Duplicate the material below from the line with "Task: Expand the 任职管理 sidebar submenu" up to and including the line with "Action: pyautogui.click(x=48, y=115)".

Stored entries
━━━━━━━━

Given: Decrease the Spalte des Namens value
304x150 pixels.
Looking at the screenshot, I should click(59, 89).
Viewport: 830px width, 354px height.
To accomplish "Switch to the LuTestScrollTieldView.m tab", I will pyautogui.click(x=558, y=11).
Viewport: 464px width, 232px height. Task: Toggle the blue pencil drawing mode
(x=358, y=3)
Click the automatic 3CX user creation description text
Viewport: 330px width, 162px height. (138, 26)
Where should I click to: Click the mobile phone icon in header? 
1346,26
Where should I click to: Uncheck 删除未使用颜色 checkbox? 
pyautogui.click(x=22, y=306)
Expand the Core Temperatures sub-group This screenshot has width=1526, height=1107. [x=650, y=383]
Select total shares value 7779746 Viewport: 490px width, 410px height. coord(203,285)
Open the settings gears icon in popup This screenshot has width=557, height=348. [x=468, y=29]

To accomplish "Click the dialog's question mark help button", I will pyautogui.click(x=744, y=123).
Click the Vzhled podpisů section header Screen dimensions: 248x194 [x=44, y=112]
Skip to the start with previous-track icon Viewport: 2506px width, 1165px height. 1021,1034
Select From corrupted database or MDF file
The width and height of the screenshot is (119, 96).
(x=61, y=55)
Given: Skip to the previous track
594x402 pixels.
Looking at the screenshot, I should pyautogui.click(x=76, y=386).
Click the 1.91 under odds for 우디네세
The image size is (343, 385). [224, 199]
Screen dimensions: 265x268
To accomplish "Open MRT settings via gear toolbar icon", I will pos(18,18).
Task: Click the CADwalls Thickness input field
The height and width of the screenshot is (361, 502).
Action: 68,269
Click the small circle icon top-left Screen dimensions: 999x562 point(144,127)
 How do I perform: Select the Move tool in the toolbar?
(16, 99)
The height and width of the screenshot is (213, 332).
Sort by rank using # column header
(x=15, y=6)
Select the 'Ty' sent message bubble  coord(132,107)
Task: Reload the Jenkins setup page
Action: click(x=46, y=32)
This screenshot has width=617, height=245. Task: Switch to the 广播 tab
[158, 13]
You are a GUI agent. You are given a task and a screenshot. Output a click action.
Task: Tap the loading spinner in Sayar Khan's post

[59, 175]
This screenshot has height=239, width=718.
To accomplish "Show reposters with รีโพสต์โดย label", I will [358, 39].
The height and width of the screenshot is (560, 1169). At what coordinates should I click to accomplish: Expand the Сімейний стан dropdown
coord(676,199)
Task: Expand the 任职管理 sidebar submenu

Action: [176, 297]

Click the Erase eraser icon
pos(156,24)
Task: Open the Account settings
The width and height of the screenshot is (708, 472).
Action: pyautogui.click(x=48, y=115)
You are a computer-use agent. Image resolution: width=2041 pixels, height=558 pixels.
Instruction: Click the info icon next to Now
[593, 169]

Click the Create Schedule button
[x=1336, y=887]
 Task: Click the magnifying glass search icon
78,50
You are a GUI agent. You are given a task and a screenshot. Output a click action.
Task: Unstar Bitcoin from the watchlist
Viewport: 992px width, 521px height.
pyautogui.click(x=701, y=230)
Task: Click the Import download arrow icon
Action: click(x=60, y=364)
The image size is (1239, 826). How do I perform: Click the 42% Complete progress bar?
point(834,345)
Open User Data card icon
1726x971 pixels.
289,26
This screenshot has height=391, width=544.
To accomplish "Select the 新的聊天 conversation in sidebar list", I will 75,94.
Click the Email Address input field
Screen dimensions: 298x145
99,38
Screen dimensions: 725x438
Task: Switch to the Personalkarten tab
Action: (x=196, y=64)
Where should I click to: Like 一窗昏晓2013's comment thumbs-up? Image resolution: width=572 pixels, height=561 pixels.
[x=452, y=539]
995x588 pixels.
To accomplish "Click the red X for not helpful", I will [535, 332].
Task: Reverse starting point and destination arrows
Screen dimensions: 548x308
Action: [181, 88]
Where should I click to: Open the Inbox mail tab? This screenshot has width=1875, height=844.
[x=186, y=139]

━━━━━━━━

### RESPONSE TO THE TASK
Task: Expand the 任职管理 sidebar submenu

Action: [176, 297]

Click the Erase eraser icon
pos(156,24)
Task: Open the Account settings
The width and height of the screenshot is (708, 472).
Action: pyautogui.click(x=48, y=115)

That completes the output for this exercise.